> Task details
Restate word for word every line from the one containing "Task: Click the yellow legend band above 0,1" to the last line of the records below.

⟨

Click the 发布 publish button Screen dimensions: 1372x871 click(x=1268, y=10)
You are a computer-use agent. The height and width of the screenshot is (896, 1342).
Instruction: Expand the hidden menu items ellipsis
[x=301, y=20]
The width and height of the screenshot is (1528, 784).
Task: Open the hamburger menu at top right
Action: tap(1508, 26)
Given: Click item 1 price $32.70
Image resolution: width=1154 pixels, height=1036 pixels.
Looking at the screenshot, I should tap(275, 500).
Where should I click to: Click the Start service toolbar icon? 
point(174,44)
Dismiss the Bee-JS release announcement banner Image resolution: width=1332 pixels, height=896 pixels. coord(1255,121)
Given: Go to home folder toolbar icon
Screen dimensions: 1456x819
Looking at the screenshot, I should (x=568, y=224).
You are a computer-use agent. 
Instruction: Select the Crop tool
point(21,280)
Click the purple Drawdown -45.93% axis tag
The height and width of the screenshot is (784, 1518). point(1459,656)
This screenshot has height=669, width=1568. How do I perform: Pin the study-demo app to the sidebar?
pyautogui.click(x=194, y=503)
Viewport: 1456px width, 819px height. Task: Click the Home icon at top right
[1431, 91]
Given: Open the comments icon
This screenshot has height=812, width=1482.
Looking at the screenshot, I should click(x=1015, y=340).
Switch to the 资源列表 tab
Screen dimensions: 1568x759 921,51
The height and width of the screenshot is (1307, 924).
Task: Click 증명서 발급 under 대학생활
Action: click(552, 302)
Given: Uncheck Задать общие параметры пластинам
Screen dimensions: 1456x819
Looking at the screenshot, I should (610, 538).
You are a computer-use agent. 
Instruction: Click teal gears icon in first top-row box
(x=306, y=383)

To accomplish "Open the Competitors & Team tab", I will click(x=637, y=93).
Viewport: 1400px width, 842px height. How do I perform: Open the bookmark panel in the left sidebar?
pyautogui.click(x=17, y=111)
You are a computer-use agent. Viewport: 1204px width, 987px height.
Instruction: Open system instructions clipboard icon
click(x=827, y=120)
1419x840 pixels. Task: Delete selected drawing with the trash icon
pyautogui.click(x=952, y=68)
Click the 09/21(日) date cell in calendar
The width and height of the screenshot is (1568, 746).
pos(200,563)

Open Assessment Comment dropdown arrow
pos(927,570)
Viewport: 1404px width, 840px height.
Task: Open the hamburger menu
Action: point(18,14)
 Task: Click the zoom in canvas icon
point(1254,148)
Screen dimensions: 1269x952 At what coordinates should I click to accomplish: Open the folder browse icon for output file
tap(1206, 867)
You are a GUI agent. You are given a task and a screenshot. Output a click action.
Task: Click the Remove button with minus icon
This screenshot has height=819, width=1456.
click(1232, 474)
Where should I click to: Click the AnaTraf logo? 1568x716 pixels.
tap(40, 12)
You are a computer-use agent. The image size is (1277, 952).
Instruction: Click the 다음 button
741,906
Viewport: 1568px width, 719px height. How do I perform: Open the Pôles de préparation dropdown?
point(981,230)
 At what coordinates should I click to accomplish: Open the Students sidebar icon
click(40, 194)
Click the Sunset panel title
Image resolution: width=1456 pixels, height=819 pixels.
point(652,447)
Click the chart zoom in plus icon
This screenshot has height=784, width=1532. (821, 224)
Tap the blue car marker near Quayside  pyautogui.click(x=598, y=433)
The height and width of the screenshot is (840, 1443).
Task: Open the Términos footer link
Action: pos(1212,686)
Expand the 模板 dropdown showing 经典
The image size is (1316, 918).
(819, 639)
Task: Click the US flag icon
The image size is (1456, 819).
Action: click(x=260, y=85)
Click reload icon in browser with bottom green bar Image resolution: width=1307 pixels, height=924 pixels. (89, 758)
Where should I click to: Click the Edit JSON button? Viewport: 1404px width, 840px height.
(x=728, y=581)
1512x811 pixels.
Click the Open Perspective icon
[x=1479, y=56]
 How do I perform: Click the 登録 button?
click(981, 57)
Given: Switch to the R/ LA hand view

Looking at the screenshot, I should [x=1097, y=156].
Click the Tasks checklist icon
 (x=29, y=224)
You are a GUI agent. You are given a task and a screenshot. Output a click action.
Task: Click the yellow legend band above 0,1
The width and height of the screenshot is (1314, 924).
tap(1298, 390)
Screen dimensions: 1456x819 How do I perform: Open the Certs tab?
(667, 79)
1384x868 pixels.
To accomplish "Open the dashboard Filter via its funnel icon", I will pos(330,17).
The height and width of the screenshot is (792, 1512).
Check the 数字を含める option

⟩

> Task solution
Task: Click the yellow legend band above 0,1
The width and height of the screenshot is (1314, 924).
tap(1298, 390)
Screen dimensions: 1456x819 How do I perform: Open the Certs tab?
(667, 79)
1384x868 pixels.
To accomplish "Open the dashboard Filter via its funnel icon", I will pos(330,17).
The height and width of the screenshot is (792, 1512).
Check the 数字を含める option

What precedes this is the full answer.